Nanjing, China | XINHUA | Using artificial intelligence (AI) technologies, an international research team led by Chinese scientists has developed a rapid and accurate screening model to detect lymph nodes, which can assist doctors in cancer treatment.

Lymph nodes are the human immune system’s first line of defense, protecting people from illnesses and virus infections. In the human body, lymph nodes are hundreds of small, round or bean-shaped glands that gather in the neck, armpit, abdomen and groin.

Cancer that starts in another part of the body and spreads to the lymph nodes is called metastasis, which is important for clinicians to judge the development of cancer.

However, the current MRI screening methods are time-consuming and can not identify all the lymph nodes in the scan regions, lowering the detection accuracy.

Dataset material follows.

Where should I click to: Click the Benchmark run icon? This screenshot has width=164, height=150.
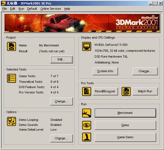pyautogui.click(x=86, y=113)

A single lymph node occupies less than one-thousandth of an MRI sample, and it is easily confused with blood vessels and other tissues, said lead researcher Gao Xin, of the Suzhou Institute of Biomedical Engineering and Technology under the Chinese Academy of Sciences.

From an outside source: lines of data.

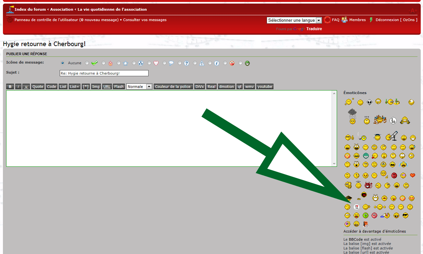Insert the telescope emoticon
423x254 pixels.
392,136
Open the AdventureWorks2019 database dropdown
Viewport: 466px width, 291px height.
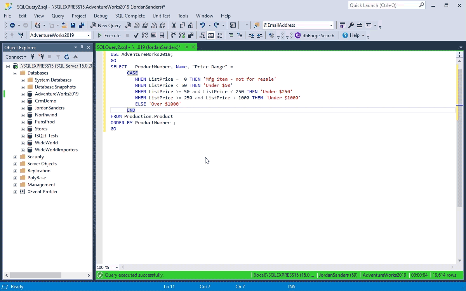[x=89, y=35]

“Even an experienced radiologist has to spend three to 10 minutes examining lymph nodes on one sample, and each case needs approximately 20 samples.”

“For small lymph nodes with a diameter of less than 5 mm, the detection accuracy is always less than 70 percent,” Gao added.

Based on MRI image data selected from 293 patients with rectal cancer at the Sixth Affiliated Hospital of Sun Yat-Sen University from 2013 to 2016, researchers developed the AI-assisted screening model. This turned detection experiences, accumulated by experts, into algorithms. The AI can detect the lymph nodes by a higher percentage, with only 1.37 seconds on each sample. This is 100 times faster than human detection.

The researchers tested the AI model in patients at four medical centers in Guangzhou, Beijing, Suzhou and Guizhou, and compared its results with those of four Chinese radiologists, specializing in gastrointestinal diseases. The results showed that it can accurately identify 3-mm-diameter lymph nodes with a detection accuracy of 80 percent.

The results were recently published in the journal EBioMedicine under The Lancet. Researchers from the University of Wisconsin School of Medicine and Public Health also participated in the study.

The AI model can also be used to detect metastatic cancers in other human organs or tissue, according to Gao.

“We believe the AI-assisted screening model can save a great deal of manual labor and improve clinical efficiency, which will benefit more patients,” said Gao.